## Wednesday, August 24, 2016

### Optimizing node rotations with `cophylo` under different conditions

The function `cophylo` creates an object of class `"cophylo"` and by default will perform node rotations in which the “matching” of tip nodes (either exactly, by tip label, or through the association matrix, `assoc`) is optimized. Matching is defined as the sum of squared differences between the height of the corresponding tip labels in each of the plotted trees. (It can also be defined differently - such as by the sum of the absolute values of the differences.)
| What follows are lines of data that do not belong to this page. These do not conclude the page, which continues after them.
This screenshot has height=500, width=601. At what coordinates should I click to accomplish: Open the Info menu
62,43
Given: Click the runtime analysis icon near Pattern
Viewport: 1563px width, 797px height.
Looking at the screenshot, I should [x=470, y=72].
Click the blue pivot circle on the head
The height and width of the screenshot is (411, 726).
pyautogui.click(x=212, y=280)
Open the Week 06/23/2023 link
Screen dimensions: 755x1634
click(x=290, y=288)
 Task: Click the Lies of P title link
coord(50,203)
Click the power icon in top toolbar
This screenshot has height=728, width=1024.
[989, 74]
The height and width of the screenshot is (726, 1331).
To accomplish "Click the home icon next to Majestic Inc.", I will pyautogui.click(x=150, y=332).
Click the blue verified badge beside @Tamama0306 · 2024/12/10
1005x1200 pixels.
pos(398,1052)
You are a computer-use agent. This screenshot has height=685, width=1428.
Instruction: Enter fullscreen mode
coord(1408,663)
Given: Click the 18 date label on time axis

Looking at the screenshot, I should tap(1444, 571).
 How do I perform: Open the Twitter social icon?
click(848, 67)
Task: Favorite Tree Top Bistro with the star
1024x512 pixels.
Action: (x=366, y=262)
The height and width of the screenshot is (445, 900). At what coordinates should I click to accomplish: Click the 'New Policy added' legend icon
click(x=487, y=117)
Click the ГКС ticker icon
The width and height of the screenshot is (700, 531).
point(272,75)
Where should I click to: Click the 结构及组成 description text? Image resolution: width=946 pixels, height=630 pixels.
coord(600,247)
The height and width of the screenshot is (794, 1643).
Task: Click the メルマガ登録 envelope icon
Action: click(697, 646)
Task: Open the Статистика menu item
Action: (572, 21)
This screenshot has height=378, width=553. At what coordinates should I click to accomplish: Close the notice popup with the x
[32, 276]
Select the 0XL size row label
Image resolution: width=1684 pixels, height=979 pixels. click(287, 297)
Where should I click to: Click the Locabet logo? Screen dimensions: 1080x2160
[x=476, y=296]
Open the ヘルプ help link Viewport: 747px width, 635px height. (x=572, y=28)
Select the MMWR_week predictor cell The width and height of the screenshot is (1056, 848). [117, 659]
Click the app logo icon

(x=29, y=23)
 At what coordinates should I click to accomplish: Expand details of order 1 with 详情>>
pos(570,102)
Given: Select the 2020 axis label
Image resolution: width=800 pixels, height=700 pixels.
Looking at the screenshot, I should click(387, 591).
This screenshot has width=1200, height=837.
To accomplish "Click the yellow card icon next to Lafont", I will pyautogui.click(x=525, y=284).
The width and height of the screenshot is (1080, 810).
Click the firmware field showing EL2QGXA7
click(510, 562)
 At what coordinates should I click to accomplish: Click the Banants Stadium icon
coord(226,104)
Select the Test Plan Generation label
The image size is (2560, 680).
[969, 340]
The algorithm I employed is to first traverse tree 1 from root-to-tips (i.e., pre-order) and rotate each node, accepting node rotations that improve matching to tree 2. Next, the same procedure is performed on tree 2. If desired, both pre- and post-order traversals can be performed on each tree.

I do not have a proof that this algorithm is guaranteed to optimize the matching by my criterion (or any) between trees; however it is nonetheless my empirical observation that if a precise match exists, the algorithm will find it.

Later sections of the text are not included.